20 Facts for Caregivers

20 Facts  about being a Carer for someone with severe ME.

Greg and Linda Crowhurst 9th Feb 2010

(permission to repost)

1 The   relationship between you and the person with severe ME, must
be be a priority in your life. You may be caring for decades, as there
is currently no treatment, no cure and limited validation.

2 You need to understand the illness , what it is and how it affects the person.

3 This is going to take time; it will not happen overnight. Tt may
take years, even to identify the symptoms and understand their impact.

4 It is going to be painful, as you try and understand the complexity
of  severe ME and  its  bizarre nature ; in relation to  you as a
carer, trying to help the person and the impact it has upon your

5 The person with severe ME is not living in the same experience of
the world as you are; this is so hard to understand and to deal with.

6 You are most likely going to have to work this out alone.

7 Until you understand it, can cope with it, know how to deal with
it,know  how to maintain your relationship, despite difficult
interactions, you will not be able to convey the severity and effect
of severe ME  to  family, friends, professionals.

8 You are going to experience isolation from normal things because the
person with severe ME cannot do normal things.If you stand by their
side, your life wil become more limited too.

9 You are going to enter into some of the aspects of the person's
experience; the disbelief, the disappointment, the negativity, the
misunderstanding, the misinterpretation, the rejection.

10 You are going to have to become aware politically of what is going
on, in order to survive.

11 You are going to have to fight your corner and the person's corner,
even to get basic needs met.

12 You will have to become an advocate for yourself and the other
personbecause it is a poorly understood illness, often treated as a
psychiatric illness rather than a true neurological, multisystem,
dysfunctional disease.

13 You really cannot assume that you are going to get the
understanding, the acceptance, the medical and  social support from
family and friends that  you would expect and should be entitled to
and would get with any other illness.

14 If you are going to be the main carer for the person with severe
ME, you have to make the choice between work and poverty and quality
of life and your relationship with the person.

15 These are big decisions that have  a huge impact upon the person
and they result in losses that need grieving and understanding.
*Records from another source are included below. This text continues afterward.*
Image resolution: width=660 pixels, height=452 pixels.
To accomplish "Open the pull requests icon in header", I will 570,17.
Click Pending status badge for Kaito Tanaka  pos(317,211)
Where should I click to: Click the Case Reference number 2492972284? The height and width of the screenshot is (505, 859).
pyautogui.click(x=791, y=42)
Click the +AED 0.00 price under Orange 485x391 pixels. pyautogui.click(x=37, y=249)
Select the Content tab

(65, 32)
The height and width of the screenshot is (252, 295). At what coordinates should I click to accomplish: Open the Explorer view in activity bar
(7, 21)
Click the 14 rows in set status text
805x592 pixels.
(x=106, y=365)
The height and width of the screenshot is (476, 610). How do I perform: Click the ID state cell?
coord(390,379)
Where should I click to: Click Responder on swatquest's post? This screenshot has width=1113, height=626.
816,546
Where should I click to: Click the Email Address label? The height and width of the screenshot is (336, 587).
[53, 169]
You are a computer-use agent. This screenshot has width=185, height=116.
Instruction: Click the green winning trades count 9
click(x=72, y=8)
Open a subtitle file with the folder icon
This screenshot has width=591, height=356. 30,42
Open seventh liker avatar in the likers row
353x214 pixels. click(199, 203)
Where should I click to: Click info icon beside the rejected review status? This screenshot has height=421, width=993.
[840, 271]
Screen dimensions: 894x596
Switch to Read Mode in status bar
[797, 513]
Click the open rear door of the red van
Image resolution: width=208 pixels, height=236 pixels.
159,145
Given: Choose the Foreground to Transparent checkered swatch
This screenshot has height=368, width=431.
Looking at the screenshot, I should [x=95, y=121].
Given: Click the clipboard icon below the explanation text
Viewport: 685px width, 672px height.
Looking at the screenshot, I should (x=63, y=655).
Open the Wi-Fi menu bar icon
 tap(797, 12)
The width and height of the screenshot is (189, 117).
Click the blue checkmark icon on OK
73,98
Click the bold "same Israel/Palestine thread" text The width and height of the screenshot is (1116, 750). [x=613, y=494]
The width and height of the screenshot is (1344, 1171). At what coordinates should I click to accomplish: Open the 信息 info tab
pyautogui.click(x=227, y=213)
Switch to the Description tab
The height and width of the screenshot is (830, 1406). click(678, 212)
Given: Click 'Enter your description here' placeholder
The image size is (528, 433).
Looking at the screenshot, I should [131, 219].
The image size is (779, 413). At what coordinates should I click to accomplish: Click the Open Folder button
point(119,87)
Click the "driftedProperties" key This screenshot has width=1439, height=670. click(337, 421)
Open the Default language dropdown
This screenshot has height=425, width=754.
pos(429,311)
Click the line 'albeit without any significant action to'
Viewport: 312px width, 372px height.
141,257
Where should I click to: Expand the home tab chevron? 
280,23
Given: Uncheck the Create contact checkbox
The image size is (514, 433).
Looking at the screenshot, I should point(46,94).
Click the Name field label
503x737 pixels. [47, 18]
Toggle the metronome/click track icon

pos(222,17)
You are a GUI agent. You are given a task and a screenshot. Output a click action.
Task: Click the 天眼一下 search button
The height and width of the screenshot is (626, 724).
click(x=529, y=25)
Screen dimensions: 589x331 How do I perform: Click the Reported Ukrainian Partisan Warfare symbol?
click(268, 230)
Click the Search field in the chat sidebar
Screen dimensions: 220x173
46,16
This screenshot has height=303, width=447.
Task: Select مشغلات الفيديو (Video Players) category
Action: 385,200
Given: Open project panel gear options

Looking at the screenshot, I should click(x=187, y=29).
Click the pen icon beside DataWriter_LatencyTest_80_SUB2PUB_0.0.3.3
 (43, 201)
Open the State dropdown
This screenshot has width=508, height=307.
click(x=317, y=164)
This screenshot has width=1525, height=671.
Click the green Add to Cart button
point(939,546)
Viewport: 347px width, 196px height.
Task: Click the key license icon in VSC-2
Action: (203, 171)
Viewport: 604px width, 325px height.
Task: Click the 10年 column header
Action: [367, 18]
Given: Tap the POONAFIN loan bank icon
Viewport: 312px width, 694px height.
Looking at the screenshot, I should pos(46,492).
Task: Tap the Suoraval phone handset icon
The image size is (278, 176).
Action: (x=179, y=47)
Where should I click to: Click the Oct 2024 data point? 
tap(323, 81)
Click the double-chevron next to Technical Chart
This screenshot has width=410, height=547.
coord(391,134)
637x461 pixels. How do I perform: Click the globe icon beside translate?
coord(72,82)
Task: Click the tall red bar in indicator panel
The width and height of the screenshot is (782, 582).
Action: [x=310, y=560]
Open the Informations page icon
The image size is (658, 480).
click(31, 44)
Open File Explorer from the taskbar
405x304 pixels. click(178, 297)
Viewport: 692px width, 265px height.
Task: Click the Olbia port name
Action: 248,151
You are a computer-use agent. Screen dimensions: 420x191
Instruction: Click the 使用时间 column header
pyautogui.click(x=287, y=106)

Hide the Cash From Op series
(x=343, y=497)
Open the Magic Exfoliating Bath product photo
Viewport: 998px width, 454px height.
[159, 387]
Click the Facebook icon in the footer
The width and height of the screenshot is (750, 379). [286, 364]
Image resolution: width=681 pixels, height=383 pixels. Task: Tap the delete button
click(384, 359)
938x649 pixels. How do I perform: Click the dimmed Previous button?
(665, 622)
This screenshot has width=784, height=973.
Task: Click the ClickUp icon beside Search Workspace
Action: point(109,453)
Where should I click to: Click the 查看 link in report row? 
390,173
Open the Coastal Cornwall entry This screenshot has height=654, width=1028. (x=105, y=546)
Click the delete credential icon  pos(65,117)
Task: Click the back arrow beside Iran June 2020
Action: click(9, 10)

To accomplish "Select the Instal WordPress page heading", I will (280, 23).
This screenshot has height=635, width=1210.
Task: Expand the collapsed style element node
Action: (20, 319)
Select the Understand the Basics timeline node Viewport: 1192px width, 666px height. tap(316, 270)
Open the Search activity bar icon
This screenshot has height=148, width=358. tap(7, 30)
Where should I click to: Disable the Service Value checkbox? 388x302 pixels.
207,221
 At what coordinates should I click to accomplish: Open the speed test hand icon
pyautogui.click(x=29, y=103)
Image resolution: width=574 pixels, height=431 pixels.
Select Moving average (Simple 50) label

Most
importantly they need accepting.

16 You need to accept the choices you make and look for the benefits
you gain in loving and caring for that person.

17 The person with severe ME is not going to fit into standard
procedures and practices, do not expect that it is going to be easy
and expect that formal agencies are  going to reach out and

18 There is a tendency, on behalf of professionals and well meaning
others   to be quite divisive and to "client-ise"  patients and
carers, rather than offer a holistic approach and understanding  to
what their need is.

19 Do  not give your power away to social workers, nurses, doctors,
anybody. You work, live with the person, you do know better and trust
has to be earned.

20 You will become greater than you ever thought possible, because you
really do have to reflect upon what is important to you in your life
and how to be empowered.

1 comment:

Bad Caregiver said...

Most of these points could be condensed into 2:

1. You can either take on the entire responsibility of caring for your ME sufferer yourself, sacrificing your own life in the process, or you can let the ME sufferer fend for him/herself. There is no middle ground.

2. Sucks to be you.

I'm sure the Crowhursts are trying to be helpful here, applying a little tough love and all that. But throw us a bone? The magical empowerment I'm supposedly going to feel someday, as per #20, ain't gonna get me through the rest of my life.